J'avais été complètement obsédée par les enfants du Vél d'Hiv. Par une enfant en particulier.

« Ça va, Julia ?

— Ça ne peut pas aller mieux. »

Je mentais.

« Tu as besoin de repos, dit-il, péremptoire. Il est temps que tu prennes l'avion pour rejoindre ta terre natale.

— C'est exactement ce à quoi je pensais. »

Le dernier appel de la soirée provenait de Nathalie Dufaure. Elle semblait folle d'enthousiasme. J'imaginais son petit minois illuminé d'excitation, ses yeux bruns tout brillants.

« Julia ! J'ai regardé tous les papiers de Papy et je l'ai trouvée. J'ai trouvé la carte de Sarah !

— La carte de Sarah ? répétai-je, sans bien comprendre de quoi elle voulait parler.

— La carte postale qu'elle a envoyée pour annoncer qu'elle se mariait, son dernier courrier. Elle y donne le nom de son mari. »

Je saisis un stylo et cherchai un bout de papier, que je ne trouvai pas. Je pointai la bille sur ma main.

« Et le nom est…?

— Elle écrit qu'elle épouse un certain Richard J. Rainsferd. » Elle m'épela le nom. « La carte est datée du 15 mars 1955. Pas d'adresse. Rien à part ce que je viens de vous dire.

— Richard J. Rainsferd », répétai-je en inscrivant le nom en capitales sur ma peau.

Je remerciai Nathalie en promettant de la tenir au courant si j'en apprenais davantage, puis j'appelai Charla à Manhattan. Je tombai sur son assistante, Tina, qui me laissa en attente pendant un moment. Puis j'entendis la voix de ma sœur.

« Encore toi, choupette ? »

J'allai droit au but.

« Comment peut-on retrouver quelqu'un au États-Unis ?

— Dans l'annuaire.

— C'est si facile ?

— Il y a d'autres moyens, dit-elle, d'un air mystérieux.

— Pour quelqu'un qui aurait disparu en 1955 ?

— Tu as un numéro de Sécurité sociale, une plaque d'immatriculation ou une adresse ?

— Rien du tout. »

Elle siffla entre ses dents.

« Ça va être coton. Peut-être même impossible. Je vais quand même essayer. J'ai des copains qui peuvent m'aider. Donne-moi le nom. »

À ce moment-là, j'entendis la porte d'entrée se refermer en claquant et le bruit de clefs jetées sur la table.

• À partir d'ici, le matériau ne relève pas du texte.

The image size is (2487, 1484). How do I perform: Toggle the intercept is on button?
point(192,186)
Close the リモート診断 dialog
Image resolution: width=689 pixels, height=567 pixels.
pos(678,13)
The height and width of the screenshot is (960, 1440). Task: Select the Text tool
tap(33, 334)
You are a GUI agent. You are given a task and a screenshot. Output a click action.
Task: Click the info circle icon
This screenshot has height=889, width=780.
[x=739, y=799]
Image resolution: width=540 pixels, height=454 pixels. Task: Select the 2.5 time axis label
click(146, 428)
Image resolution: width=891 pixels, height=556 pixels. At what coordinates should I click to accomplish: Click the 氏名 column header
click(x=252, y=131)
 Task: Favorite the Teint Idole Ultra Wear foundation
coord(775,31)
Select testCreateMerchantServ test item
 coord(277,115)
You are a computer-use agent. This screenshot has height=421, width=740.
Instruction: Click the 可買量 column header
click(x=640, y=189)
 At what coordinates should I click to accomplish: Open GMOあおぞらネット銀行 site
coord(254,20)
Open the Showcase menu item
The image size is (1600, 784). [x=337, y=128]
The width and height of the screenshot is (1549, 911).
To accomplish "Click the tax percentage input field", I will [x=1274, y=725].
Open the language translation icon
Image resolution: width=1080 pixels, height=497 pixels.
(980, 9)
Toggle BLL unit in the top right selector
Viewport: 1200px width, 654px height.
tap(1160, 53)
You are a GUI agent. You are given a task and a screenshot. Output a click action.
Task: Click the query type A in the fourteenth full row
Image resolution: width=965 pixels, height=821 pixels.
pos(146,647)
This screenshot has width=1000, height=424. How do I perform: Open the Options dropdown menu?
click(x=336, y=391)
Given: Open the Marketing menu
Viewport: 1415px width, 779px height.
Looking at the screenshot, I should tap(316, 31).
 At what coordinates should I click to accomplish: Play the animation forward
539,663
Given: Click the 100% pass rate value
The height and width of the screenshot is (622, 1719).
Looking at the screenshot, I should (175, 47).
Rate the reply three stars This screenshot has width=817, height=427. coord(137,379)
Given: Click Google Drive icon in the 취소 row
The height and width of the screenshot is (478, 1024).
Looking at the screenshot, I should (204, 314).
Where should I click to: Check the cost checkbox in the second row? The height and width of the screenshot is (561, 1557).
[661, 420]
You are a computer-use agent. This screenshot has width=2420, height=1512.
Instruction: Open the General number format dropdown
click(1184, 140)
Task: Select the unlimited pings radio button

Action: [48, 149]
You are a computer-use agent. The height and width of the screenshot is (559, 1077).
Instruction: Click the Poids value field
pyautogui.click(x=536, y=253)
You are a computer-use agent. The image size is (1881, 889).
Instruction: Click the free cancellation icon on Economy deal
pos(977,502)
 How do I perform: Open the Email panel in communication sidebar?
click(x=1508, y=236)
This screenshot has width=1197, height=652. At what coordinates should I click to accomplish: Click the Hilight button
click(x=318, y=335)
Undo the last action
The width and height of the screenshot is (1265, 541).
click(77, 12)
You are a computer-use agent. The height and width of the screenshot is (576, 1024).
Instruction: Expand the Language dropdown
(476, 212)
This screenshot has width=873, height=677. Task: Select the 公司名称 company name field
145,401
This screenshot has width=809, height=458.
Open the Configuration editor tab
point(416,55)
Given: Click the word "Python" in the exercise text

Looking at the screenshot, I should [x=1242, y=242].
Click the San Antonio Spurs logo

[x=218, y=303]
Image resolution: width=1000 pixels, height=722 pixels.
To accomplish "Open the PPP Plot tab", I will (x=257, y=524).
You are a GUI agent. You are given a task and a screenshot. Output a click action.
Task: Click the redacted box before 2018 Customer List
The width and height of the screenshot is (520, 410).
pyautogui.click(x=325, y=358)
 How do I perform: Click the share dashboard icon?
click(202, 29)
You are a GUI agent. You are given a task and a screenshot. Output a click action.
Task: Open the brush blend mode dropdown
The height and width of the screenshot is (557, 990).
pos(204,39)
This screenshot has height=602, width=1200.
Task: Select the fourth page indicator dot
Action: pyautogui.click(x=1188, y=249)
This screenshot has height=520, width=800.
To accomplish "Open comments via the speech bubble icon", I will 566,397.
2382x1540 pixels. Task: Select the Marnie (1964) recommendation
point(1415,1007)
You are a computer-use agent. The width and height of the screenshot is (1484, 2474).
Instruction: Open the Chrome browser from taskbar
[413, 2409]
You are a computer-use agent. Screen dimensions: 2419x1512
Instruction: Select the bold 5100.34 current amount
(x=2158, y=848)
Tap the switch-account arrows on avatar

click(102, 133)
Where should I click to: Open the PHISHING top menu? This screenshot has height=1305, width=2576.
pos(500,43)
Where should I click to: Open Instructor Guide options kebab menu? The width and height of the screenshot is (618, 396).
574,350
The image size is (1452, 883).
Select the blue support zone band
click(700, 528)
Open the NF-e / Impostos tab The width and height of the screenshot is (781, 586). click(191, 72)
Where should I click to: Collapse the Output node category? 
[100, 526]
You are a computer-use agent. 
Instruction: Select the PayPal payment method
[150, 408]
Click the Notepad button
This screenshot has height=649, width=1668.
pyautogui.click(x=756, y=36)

Mon mari, de retour de Bruxelles.

« Je te rappelle », murmurai-je à ma sœur avant de raccrocher.

Bertrand entra dans le salon. Il était pâle et tendu, il avait les traits tirés. Il s'approcha et me prit dans ses bras. Je sentis son menton se poser sur le haut de mon crâne.

Je devais lui parler sans attendre.

« Je ne l'ai pas fait. »

Il ne bougea pas d'un cil.

« Je sais, répondit-il. Le docteur m'a appelé. »

Je m'écartai.

« Je n'ai pas pu, Bertrand. »

Il eut un étrange sourire désespéré. Il se dirigea vers la fenêtre où, sur un plateau, se trouvaient les alcools et les digestifs. Il se servit un cognac et l'avala d'un trait en basculant la tête vers l'arrière. Je trouvai le geste laid, cependant il m'émut.

« Et alors, qu'est-ce qu'on fait maintenant ? » dit-il en reposant brutalement son verre.

Je tentai un sourire, mais le cœur n'y était pas. Bertrand s'assit sur le canapé, dénoua sa cravate et ouvrit les deux premiers boutons de sa chemise.

« Je ne peux me faire à l'idée d'avoir un enfant, Julia. Je t'avais prévenue. Tu n'as pas voulu m'entendre. »

Quelque chose dans sa voix m'incita à l'observer plus attentivement. Il avait l'air vulnérable, diminué.

Pendant un quart de seconde, je vis le visage las d'Édouard Tézac, l'expression qu'il avait eue dans la voiture quand il m'avait raconté que Sarah était revenue.

« Je ne peux pas t'empêcher d'avoir cet enfant. Mais je veux que tu saches que je ne peux pas assumer ta décision. Cet enfant va me tuer. »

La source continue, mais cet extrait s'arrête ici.